Re: problem - non-ASCII characters on Windows command line

From: Philippe Verdy (verdy_p@wanadoo.fr)
Date: Thu Jan 29 2004 - 13:40:58 EST

Next message: Mark Davis: "Re: Collation charts out of date"

Previous message: Markus Scherer: "Re: problem - non-ASCII characters on Windows command line"
In reply to: Markus Scherer: "Re: problem - non-ASCII characters on Windows command line"
Messages sorted by: [ date ] [ thread ] [ subject ] [ author ] [ attachment ]
Mail actions: [ respond to this message ] [ mail a new topic ]

----- Original Message -----
From: "Markus Scherer" <markus.scherer@jtcsv.com>
To: "Deepak Chand Rathore" <deepakr@aztec.soft.net>; "unicode"
<unicode@unicode.org>
Sent: Thursday, January 29, 2004 5:50 PM
Subject: Re: problem - non-ASCII characters on Windows command line

> Hi Deepak, I recommend to keep this thread on the unicode list for a
better chance of getting the
> right answer.
>
> As I said in my earlier email, I would try the Windows command line window
(DOS prompt window) and
> set it to Unicode mode via "chcp 10000".
>
> I just tried this on Windows 2000, and pasting Unicode characters (that
are not in the OEM codepage)
> from the character map does not work. It appears to perform a conversion
from Unicode to the OEM
> codepage (and then back out).

CHCP on the windows command prompt does only change the OUTPUT codepage,
i.e. the way characters WRITTEN to the console are interpreted, possibly
converted on Windows 9x/ME, and stored by the console itself in its display
buffer.

It does not change the INPUT codepage.

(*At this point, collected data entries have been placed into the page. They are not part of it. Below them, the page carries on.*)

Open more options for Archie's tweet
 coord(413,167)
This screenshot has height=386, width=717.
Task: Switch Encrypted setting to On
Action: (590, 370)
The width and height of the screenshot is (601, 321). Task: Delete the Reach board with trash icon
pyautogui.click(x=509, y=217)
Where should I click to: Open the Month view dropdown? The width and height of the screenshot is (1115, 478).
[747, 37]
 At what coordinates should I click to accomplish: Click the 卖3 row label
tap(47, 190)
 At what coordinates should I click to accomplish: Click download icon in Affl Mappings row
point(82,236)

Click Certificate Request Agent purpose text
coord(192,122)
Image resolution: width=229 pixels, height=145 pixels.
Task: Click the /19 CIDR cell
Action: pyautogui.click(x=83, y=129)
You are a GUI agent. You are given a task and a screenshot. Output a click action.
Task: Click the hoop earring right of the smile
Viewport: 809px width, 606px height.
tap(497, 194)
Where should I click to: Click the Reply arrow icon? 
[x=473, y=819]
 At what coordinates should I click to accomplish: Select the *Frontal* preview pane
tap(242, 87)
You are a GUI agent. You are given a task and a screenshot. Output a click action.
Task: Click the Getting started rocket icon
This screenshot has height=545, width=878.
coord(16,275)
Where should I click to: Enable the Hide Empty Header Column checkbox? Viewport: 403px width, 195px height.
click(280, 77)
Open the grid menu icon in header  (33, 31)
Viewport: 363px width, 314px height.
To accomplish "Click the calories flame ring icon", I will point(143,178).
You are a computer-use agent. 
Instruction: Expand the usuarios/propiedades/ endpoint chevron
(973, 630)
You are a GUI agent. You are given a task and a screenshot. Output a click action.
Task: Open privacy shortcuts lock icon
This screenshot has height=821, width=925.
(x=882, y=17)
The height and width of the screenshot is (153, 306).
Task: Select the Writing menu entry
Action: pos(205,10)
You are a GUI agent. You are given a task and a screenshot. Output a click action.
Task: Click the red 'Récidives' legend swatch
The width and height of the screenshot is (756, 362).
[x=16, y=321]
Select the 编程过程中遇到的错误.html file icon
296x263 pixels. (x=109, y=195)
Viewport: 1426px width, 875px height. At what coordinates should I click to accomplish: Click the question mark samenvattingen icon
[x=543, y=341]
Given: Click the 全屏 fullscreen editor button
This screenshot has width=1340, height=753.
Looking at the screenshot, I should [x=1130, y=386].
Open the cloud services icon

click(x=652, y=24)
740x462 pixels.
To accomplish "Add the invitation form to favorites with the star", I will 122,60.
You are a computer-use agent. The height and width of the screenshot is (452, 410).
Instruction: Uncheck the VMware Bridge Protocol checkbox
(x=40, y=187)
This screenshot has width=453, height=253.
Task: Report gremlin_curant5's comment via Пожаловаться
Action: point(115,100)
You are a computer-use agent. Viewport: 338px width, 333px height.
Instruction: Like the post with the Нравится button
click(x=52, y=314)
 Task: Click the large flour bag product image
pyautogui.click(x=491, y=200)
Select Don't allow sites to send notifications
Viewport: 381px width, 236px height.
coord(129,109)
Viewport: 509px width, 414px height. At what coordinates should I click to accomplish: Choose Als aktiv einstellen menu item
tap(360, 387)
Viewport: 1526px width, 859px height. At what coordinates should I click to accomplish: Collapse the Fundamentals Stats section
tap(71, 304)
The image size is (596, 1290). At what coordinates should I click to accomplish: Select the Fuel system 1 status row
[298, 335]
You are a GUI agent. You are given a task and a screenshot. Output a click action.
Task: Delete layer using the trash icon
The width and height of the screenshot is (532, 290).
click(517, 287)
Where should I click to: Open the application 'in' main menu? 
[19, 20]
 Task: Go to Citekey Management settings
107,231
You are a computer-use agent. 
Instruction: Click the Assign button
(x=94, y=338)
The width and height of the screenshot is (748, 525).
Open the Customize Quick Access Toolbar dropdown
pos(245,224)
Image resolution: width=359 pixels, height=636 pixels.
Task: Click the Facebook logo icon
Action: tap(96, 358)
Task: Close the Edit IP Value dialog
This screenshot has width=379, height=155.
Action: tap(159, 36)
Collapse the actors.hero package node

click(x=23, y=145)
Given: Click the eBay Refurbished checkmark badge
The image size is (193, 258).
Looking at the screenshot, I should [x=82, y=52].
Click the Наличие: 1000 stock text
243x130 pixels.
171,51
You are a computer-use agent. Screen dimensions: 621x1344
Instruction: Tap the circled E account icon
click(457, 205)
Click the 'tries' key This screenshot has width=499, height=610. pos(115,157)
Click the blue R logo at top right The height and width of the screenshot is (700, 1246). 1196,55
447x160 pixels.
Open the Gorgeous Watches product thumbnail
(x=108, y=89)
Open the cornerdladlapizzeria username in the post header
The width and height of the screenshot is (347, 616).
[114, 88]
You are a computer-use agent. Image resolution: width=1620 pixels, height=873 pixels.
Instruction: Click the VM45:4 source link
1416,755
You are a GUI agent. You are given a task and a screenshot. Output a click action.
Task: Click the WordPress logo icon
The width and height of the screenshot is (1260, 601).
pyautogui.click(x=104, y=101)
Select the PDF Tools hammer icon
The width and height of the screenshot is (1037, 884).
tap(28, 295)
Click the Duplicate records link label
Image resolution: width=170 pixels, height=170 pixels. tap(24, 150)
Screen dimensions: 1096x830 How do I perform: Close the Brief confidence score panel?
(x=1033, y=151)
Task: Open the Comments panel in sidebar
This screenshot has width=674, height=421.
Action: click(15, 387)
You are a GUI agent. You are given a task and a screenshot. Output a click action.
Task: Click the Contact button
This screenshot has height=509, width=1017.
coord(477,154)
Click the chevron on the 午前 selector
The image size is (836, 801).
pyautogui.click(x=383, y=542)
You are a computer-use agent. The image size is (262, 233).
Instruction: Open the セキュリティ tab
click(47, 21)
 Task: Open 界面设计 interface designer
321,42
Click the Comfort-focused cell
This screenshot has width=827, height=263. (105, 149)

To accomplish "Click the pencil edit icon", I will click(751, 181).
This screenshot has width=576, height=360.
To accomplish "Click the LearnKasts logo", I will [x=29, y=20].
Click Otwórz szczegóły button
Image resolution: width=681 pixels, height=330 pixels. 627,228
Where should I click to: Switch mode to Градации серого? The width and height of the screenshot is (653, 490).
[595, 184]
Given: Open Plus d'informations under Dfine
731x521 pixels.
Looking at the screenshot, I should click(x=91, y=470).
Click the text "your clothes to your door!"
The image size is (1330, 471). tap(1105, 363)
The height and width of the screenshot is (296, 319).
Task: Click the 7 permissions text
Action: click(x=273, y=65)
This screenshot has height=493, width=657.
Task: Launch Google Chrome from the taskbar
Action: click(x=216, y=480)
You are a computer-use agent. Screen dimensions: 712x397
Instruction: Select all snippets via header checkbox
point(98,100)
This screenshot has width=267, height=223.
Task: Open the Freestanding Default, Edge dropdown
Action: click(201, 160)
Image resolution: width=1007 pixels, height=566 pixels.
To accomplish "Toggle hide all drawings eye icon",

So when you paste characters, the
characters are sent to the console as if they were input from the keyboard,
because the code that takes characters from the clipboard and send it to the
console is serializing them through a DOS/BIOS compatible 8-bit input
buffer, from which the shell or program reading input from the console will
read through the BIOS/DOS emulation interrupts.

So despite you can use:
    C:\> MODE CON /STATUS
    Status of peripheral CON:
    -----------------------
        Lines: 300
        Columns: 80
        Keyboard Speed: 31
        Keyboard Delay: 1
        Code Page: 10000
and see that the console now uses the Unicode codepage, the command-line
application or shell will not detect the change of codepage when
interpreting bytes coming from the DOS/BIOS emulation interrupts, and will
continue to interpret it with the input codepage set by the current keyboard
driver selection.
On the opposite, an application that outputs character to the console will
behave correctly in the new codepage, because the current DOS keyboard
driver selection is not involved.

So CHCP does not seem to change the codepage used in the DOS emulation
keyboard driver, which apparently continues to use the codepage associated
with the currently selected keyboard driver in the regional settings (or in
the language bar on XP).

On the opposite, you may create a keyboard driver for a language mapped to
the Unicode codepage, and select it in the language bar or in the user's
regional setting. It will fix the problem for both input and output. I don't
know how you can indicate to the DOS emulation/console keyboard driver to
put characters pasted to its output queue so that they will be interpreted
as being in another codepage. It seems that characters are queued in the
console input buffer after a required conversion to the current keyboard
codepage.

Next message: Mark Davis: "Re: Collation charts out of date"
Previous message: Markus Scherer: "Re: problem - non-ASCII characters on Windows command line"
In reply to: Markus Scherer: "Re: problem - non-ASCII characters on Windows command line"
Messages sorted by: [ date ] [ thread ] [ subject ] [ author ] [ attachment ]
Mail actions: [ respond to this message ] [ mail a new topic ]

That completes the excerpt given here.